Santa Monica. The two installations by Raúl Guerrero at the ThomasLewallen Gallery this month are both dated 1973. Topografia and Cristales reflect the relative timelessness of the artist’s production as well as indicating a highly diversified body of work.

Topografia, in the skylit gallery space in back, is a body cast of the artist which is covered with a gray sheet. It floats in the room, ominously funereal. The folds of the sheet describe the shape of the body underneath as lines of longitude and latitude, hence the title. Guerrero has never worked in performance. Topografia is a performance work in absence. The document is the real thing. This corpse of sleeping figure theme is contemporary with other “dead man” pieces by Chris Burden and Jack Goldstein five years ago.

The adjacent gallery contains Cristales, a motorized kaleidoscope. You peer through a tiny hole at one end of this plexiglass and wire construction to look at slowly revolving gray and blue crystals in an eight-sided mirrorized chamber. The piece of hypnotic, simple and direct. In context with the sleeping figure next door, this becomes the figure’s dream – a mechanized vision of elements coalescing and decaying, like a primitive film loop.

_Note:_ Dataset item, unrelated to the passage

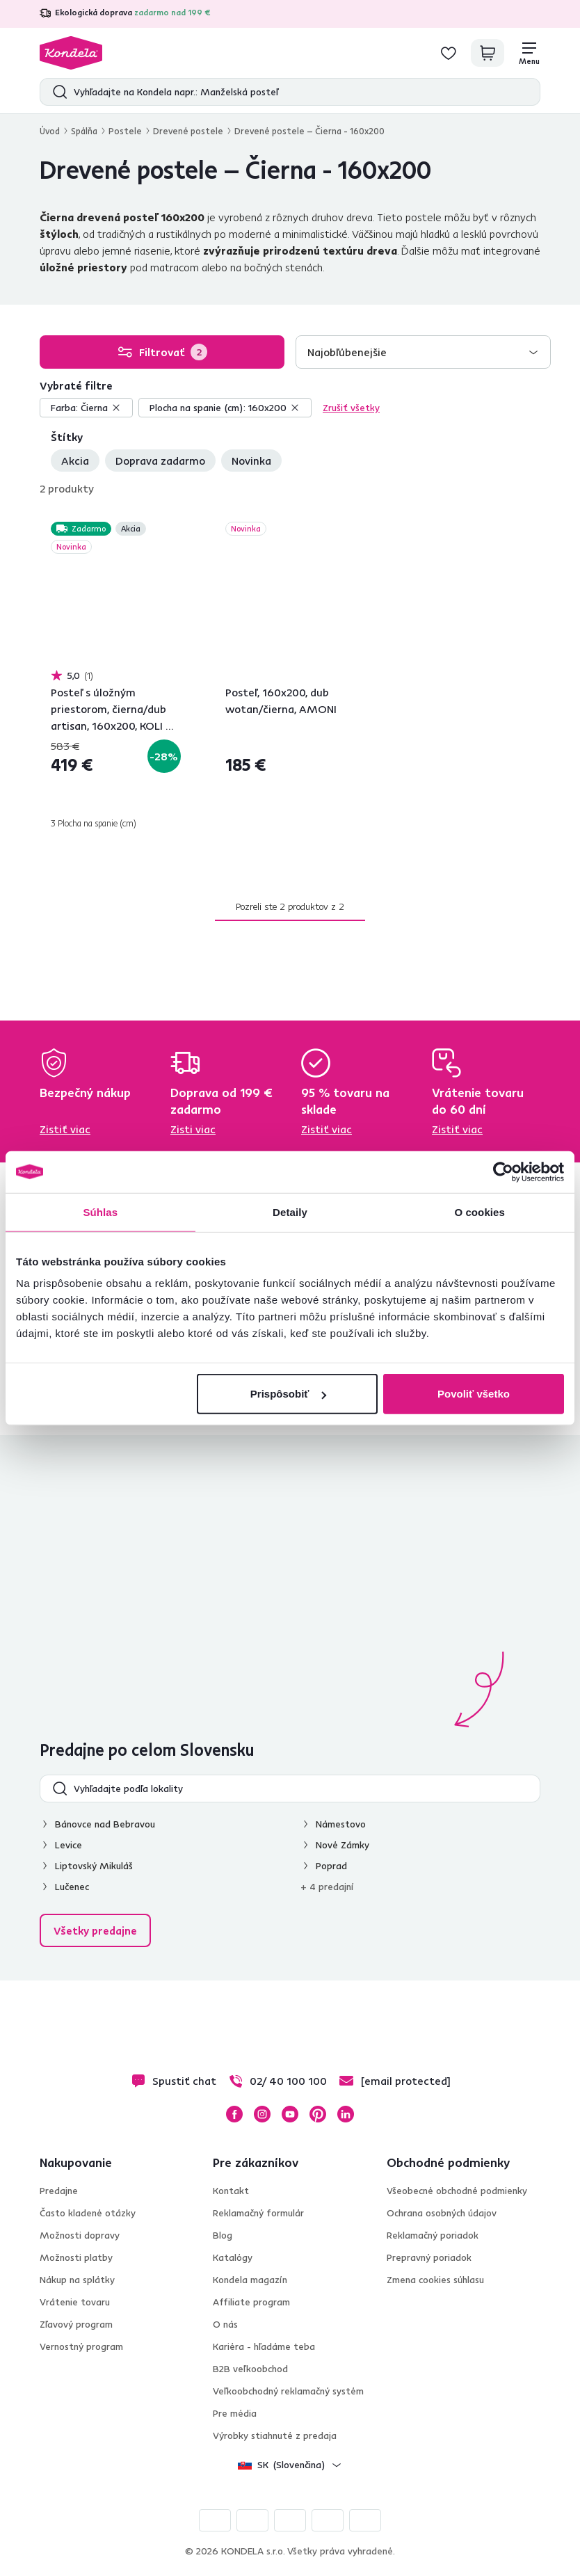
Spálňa (84, 130)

On the walls in this gallery is a suite of related photographic works, untitled circle, square and triangle photograms from 1976. To make these cameraless images, Guerrero placed, somewhat randomly, opaque shapes on photographic paper. Like the kaleidoscope object which is distinguished by its directness, the photographic compositions are essential photographs.

For the second half of the exhibition, beginning March 21 and ending April 1, the installation pieces will be replaced by new photographs made with a camera obscura. The relative levels of isolation and abstraction of the 1973 works, the weakest aspects of the pieces, are transformed in the new group. Using a public camera obscura on the Santa Monica Palisades overlooking the ocean, Guerrero exposed large sheets of photographic paper to produce negative image of the space surrounding the camera. What we see are Seurat-like perspectives, foliage, paths, cars, people sunbathing, playing shuffleboard, jogging in unearthly underworld brown, blue and black.

This group of pictures unifies Guerrero’s major aspirations. First, the pictures are accessible; they depict everyday objects and situations. Second, like the photograms, they reinvent photography. Third, randomness and abstraction are important compositional elements. Unlike Topografia and Cristales, these functions are not in the service of minimalism, but operate within a social framework. Fourth, the works express a visionary feeling which the best of Guerrero’s objects and photographs tap into.

On March 25 the gallery will present four videotapes by Guerrero: Nude, Vuelo Mundial, Circle Square Triangle and an untitled work. Finally, a selection of the artist’s writings will be published in context with the exhibition. I saw parts of the publication in progress, and the writing, short works of fiction, is very good, possibly the best work in the show.